- _Records shown_
□ □ □ □
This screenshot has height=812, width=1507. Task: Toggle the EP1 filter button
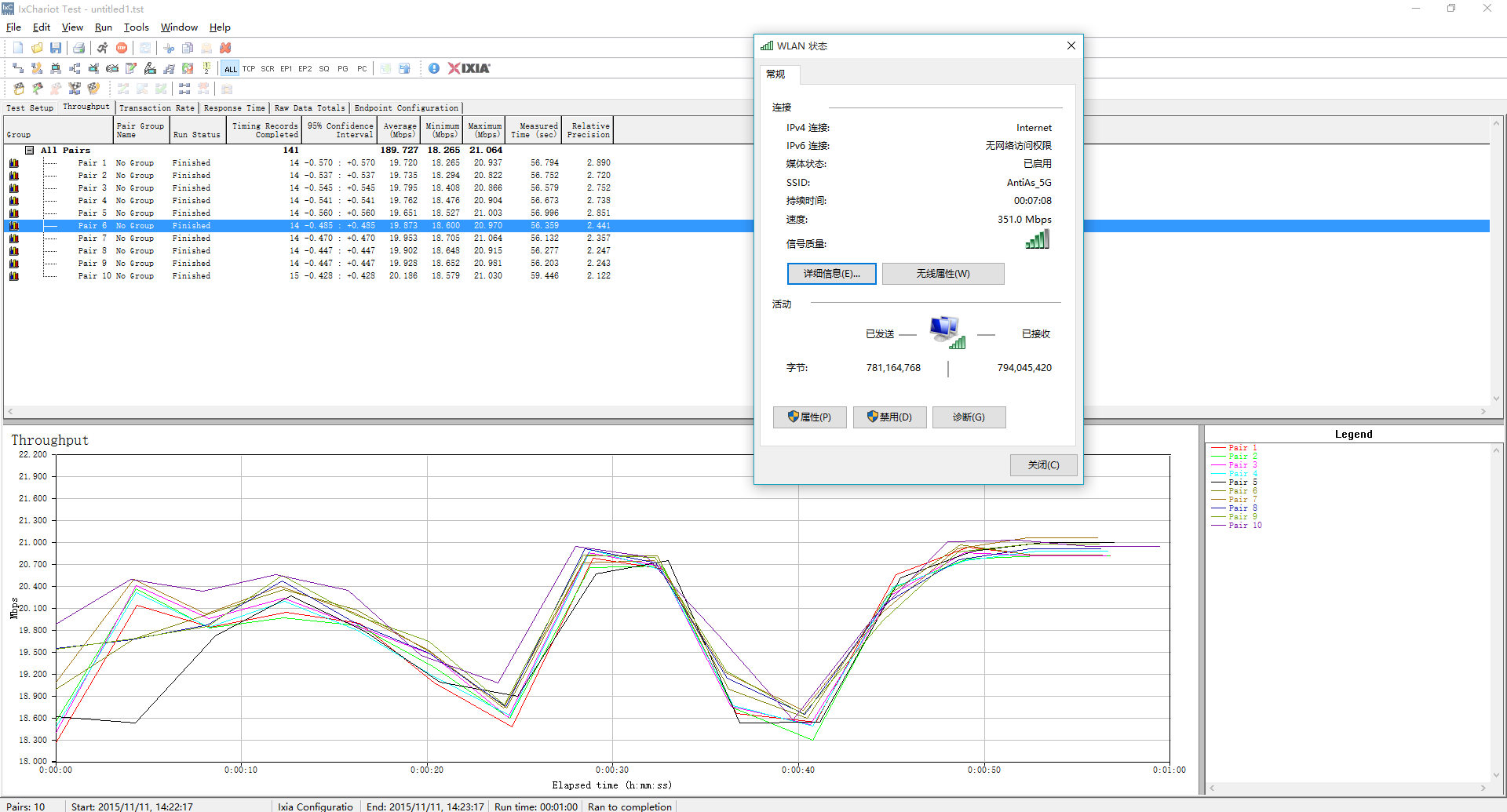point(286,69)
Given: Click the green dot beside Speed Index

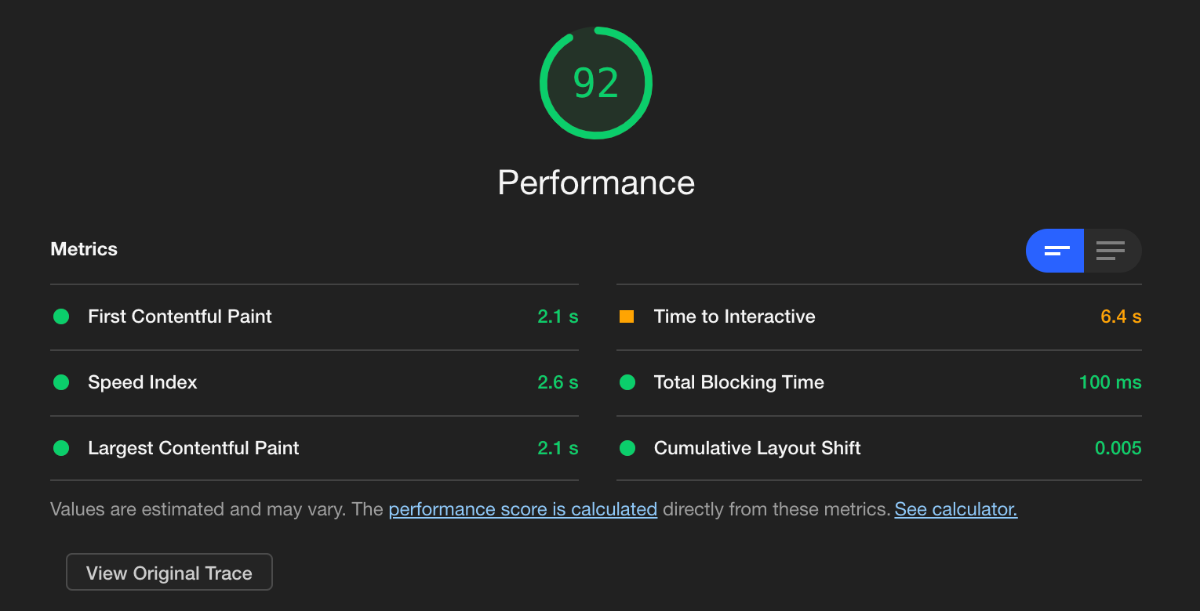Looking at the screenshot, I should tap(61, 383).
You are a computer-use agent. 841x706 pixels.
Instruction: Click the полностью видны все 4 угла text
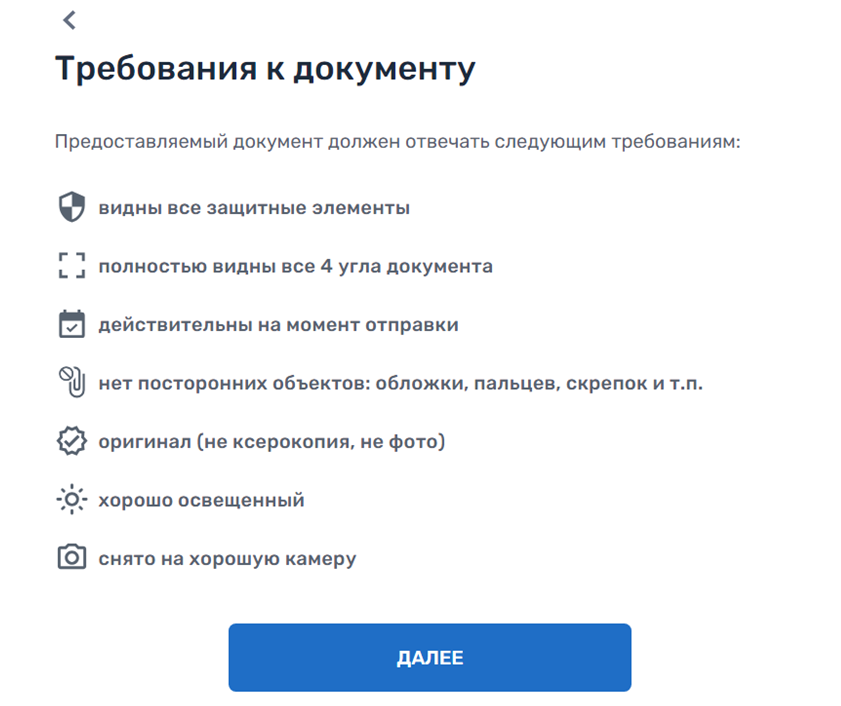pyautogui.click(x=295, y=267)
□ □ □ □
- _Problem details_
Word for word, repeat only the lines from the line containing "You are a computer-use agent. 841x706 pixels." through the end of the data, without any pictures.

- _Task result_
You are a computer-use agent. 841x706 pixels.
Instruction: Click the полностью видны все 4 угла text
pyautogui.click(x=295, y=267)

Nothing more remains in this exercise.